Matthew Addis

Matthew Addis

Last updated on 31 August 2022

Matthew Addis is Chief Technology Officer at Arkivum.


Introduction

Have you ever wondered what the actual carbon footprint is of doing digital preservation?  For example, what are the CO2 equivalent carbon emissions associated with archiving and preserving a TB of data for 10 years? 

There’s been some brilliant discussion and ideas in the digital preservation community around environmental sustainability of long-term digital preservation.  The DPC have a page that rounds up many of the resources, reports and blog posts that are available, including my previous blog post on the topic.  But there is a real paucity of quantitative data to support this discussion and debate. 

Arkivum has measured the actual carbon footprint of doing real digital preservation in the cloud.  I don’t think anyone has put numbers out there for the kgCO­2eq emissions per TB when ingesting and processing different types of data in a real-world digital preservation system (please tell me if I’m wrong!).   This blog post is our attempt to change that.

Much of the work was done part of the ARCHIVER project and kudos goes to the ARCHIVER project team for ensuring environmental sustainability was high on the project agenda and supporting work in this area.

More details of our approach, including the methodology we used, and some of its limitations, are available in a report that we’ve released here: https://doi.org/10.6084/m9.figshare.20653101

Scope

The full carbon footprint of LTDP needs to consider all emission scopes, including in upstream and downstream supply chains.   The concepts of direct and indirect emissions and whether they are upstream or downstream are covered by the Greenhouse Gas Protocol, which includes a very helpful diagram of how all these things fit together!

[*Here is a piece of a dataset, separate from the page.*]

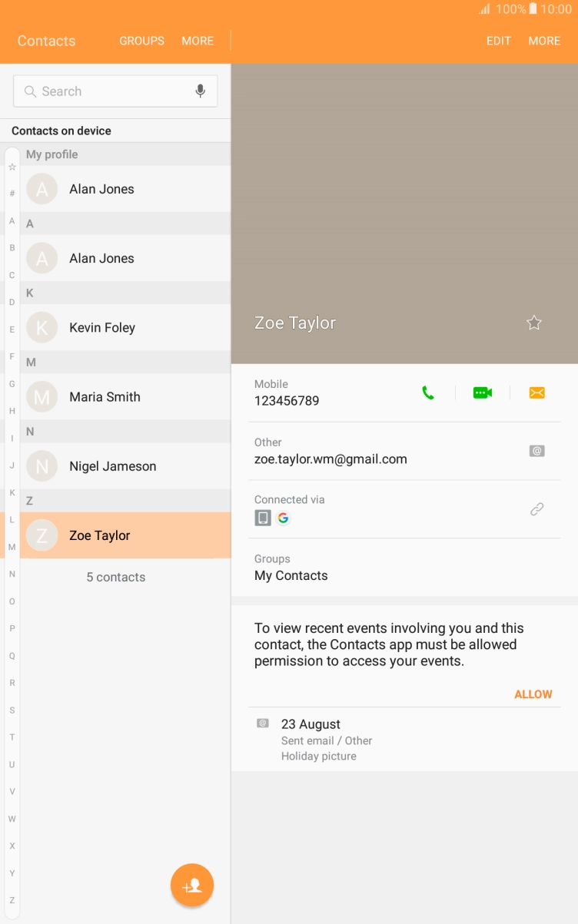Open the MORE menu next to GROUPS
578x924 pixels.
click(198, 41)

The work we have done on carbon footprint is limited to the Scope 3 gross emissions from the energy used to run a digital preservation system in the cloud using GCP.  Google is notable by being carbon net zero for energy emissions when clients use their GCP services (compute, storage etc.) and they have further commitments to use 100% carbon free energy by 2030.   Google also publish which of their datacentres use a cleaner energy mix than others so an informed choice can be made on which Google region(s) to use.  This is based on the local energy mix, which varies day to day, and whether Google themselves have their own local renewable energy sources or invest in local renewable energy production and storage.

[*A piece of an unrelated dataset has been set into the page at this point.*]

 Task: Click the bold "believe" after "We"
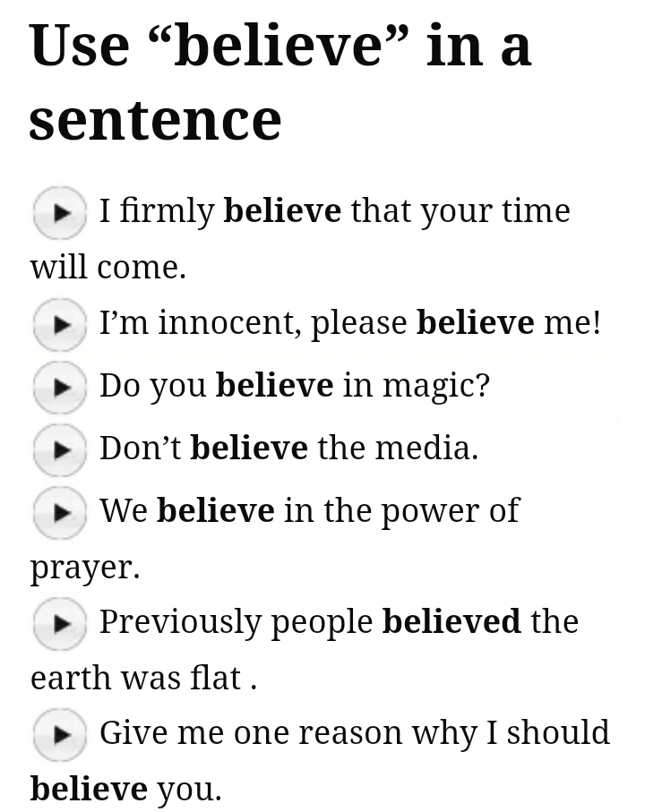(215, 510)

For a more complete estimate of the lifetime carbon footprint of LTDP, we would need to go beyond the gross emissions from energy use in GCP.   For example, in Arkivum’s case, because we do LTDP in the cloud and we use GCP facilities, we would need to also consider a proportion of the carbon footprint of datacentre construction, the footprint of manufacturing the ICT equipment in GCP and so on – this known as the ‘embodied footprint’. 

Arkivum does attempt to minimise our use of ICT within cloud providers such as Google, which reduces both energy consumption and the embodied footprint.   For example, we spin up and consume resources in the cloud, mostly ‘spot instances’, and do so only when needed to execute digital preservation processes; there are no idle servers are left running when there’s nothing to be done.  More on that can be found in our iPRES paper on scalable and sustainable preservation in the cloud.

There are the direct emissions that come from Arkivum’s own staff and offices to consider too, for example company facilities (Scope 1 direct emissions), and the energy used by these facilities (Scope 2 indirect emissions).   We do have measures in place to keep this low, such as using shared office spaces with good public transport links as well as allowing working from home. 

There are downstream emissions that should also be consider in LTDP.  If data is retrieved from our service, then it will be moved over networks, downloaded to devices, and then used is different ways.  For example, when content is downloaded and viewed on a mobile device by an end-user then that will generate emissions (Scope 3 indirect emissions). 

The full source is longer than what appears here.